Burda baut Struktur seines Vermarkters BCN komplett um

Mittwoch, 30. April 2008
BCN-Geschäftsführer Andreas Schilling erhofft sich von der neuen Struktur deutliche Vorteile
BCN-Geschäftsführer Andreas Schilling erhofft sich von der neuen Struktur deutliche Vorteile

Hubert Burda Media organisiert das Vermarktungsgeschäft seiner Tochter Burda Community Network (BCN) neu. Ab Mitte Mai startet das Projekt "Future of Sales", mit dem ein organisatorischer, personeller und strategischer Umbau des Münchner Werbevermarkters einhergeht. Demnach werden künftig die verschiedenen Print-, Web- und TV-Marken von Hubert Burda Media in fünf übergreifenden "Channels" mit homogenen Zielgruppen gebündelt: "Consumer World" (unter anderem "Super Illu", "Lisa", "Freizeit Revue", "Guter Rat"), "Living World" ("Mein schöner Garten", "Das Haus", "Wohnen und Garten", "Meine Familie und Ich"), "Men's World" ("Focus", "Focus Money", "TV Spielfilm Plus", "Chip", "Tomorrow", "Cinema"), "Premium World" ("Elle", "Instyle", "Amica", "Playboy", "Wohnen Träume") und "Women's World" ("Bunte", "Freundin", "Freundin Wellfit", "Fit for Fun", "Focus-Schule", "Starstyle TV", "Focus Gesundheit"). "Die neue Vermarktungsstruktur ermöglicht eine wesentlich schnellere und bessere Umsetzung von Print- und Crossmediakampagnen", betont BCN-Geschäftsführer Andreas Schilling.

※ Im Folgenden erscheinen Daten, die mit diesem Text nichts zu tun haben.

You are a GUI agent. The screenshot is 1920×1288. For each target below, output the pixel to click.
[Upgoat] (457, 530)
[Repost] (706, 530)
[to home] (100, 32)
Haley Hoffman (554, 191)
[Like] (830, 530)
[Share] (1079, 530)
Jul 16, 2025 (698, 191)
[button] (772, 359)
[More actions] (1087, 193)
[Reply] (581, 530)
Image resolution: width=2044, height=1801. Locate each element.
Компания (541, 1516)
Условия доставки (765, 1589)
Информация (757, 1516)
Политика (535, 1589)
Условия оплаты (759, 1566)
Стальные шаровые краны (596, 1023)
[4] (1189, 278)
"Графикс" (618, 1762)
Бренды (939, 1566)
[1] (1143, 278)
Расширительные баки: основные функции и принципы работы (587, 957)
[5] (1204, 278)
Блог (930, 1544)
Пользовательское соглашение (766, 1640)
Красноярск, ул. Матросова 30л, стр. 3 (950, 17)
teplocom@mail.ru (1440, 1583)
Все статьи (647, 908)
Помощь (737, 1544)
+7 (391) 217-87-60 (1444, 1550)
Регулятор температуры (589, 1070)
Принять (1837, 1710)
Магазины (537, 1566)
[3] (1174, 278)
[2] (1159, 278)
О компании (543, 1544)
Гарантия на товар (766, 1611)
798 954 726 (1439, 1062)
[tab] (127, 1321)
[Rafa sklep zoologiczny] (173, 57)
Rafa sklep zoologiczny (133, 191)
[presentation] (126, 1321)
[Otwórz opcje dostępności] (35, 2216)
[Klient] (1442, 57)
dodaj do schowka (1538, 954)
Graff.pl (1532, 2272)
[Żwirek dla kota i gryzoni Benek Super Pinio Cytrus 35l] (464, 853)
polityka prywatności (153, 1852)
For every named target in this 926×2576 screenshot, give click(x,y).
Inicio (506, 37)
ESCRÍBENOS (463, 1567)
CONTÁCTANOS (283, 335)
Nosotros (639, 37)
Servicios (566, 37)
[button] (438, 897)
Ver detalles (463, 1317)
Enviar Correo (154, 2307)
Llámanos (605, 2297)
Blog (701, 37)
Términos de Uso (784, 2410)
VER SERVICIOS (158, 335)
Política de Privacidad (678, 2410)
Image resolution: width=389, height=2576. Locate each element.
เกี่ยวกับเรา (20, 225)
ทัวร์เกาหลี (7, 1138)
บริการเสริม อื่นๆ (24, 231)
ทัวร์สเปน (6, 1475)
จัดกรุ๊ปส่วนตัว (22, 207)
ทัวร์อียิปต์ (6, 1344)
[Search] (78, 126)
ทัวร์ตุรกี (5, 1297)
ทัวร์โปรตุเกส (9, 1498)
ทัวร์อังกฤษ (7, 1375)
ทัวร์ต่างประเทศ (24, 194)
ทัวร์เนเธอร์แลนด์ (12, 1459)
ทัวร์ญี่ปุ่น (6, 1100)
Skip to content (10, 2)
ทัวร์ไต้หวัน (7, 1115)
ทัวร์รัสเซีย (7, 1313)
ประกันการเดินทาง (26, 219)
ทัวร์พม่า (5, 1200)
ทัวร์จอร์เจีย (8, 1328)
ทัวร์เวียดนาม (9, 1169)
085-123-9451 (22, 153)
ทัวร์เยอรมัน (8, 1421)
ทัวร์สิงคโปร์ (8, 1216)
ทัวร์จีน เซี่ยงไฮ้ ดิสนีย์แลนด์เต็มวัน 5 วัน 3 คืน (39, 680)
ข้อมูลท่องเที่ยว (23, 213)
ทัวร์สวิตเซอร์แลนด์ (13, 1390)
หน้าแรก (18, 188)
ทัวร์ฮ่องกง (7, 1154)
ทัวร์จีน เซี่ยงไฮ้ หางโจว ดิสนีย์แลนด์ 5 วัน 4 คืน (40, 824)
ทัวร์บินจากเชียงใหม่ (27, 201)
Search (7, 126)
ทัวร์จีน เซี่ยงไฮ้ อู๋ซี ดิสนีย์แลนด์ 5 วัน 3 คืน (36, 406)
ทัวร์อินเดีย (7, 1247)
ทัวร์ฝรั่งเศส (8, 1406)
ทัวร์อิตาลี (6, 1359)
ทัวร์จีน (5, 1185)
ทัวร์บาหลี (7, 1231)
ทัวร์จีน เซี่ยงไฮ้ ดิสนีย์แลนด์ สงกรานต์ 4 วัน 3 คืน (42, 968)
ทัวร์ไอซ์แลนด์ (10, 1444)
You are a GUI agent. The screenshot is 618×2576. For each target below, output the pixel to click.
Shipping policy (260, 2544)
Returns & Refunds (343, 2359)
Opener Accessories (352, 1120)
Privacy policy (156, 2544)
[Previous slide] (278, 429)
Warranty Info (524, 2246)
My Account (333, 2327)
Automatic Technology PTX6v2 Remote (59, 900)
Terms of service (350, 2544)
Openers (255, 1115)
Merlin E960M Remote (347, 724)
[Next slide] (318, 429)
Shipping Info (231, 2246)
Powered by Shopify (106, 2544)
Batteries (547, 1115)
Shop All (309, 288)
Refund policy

Andreas Schilling: Die neue Vermarktungsstruktur ermöglicht eine wesentlich schnellere und bessere Umsetzung von Print- und Crossmediakampagnen“
Eine Schlüsselfunktion nehmen ab Mitte Mai spezielle Case Manager ein, die sich vor allem um Crossmedia-Konzepte kümmern. Koordiniert werden diese Aktivitäten im Bereich Media Community Services, der sich in vier Einheiten gliedert: "Case Management" (Leitung: Pia Kuss), "Creative Solutions" (Stefan Fehm), "Digital Solutions" (Stefan Zarnic) und "Marketing Services & Research" (Jörg Blumtritt). Die ebenfalls intern besetzte Gesamtleitung dieses Bereichs übernimmt Ulrich Kuschel, der bisherige Leiter von Creative Solutions. Zudem führen alle Anzeigenleiter künftig die Bezeichnung "Advertising Directors".

Mit dem Umbau reagiert der Burda-Vermarkter auf den Umbruch im klassischen Printgeschäft: Immer mehr Werbungtreibende stecken ihre Budgets in Online-Medien. So ist in den ersten vier Monaten des Jahres der Umsatz der Publikumsverlage im klassischen Anzeigengeschäft um rund 5,7 Prozent zurückgegangen (Quelle: ZAS-Statistik). Auch die Verwirrungen um die neuen TV-Vermarktungsmodelle haben nach Ansicht vieler Medienexperten die Planungsprozesse in der ersten Jahreshälfte gebremst.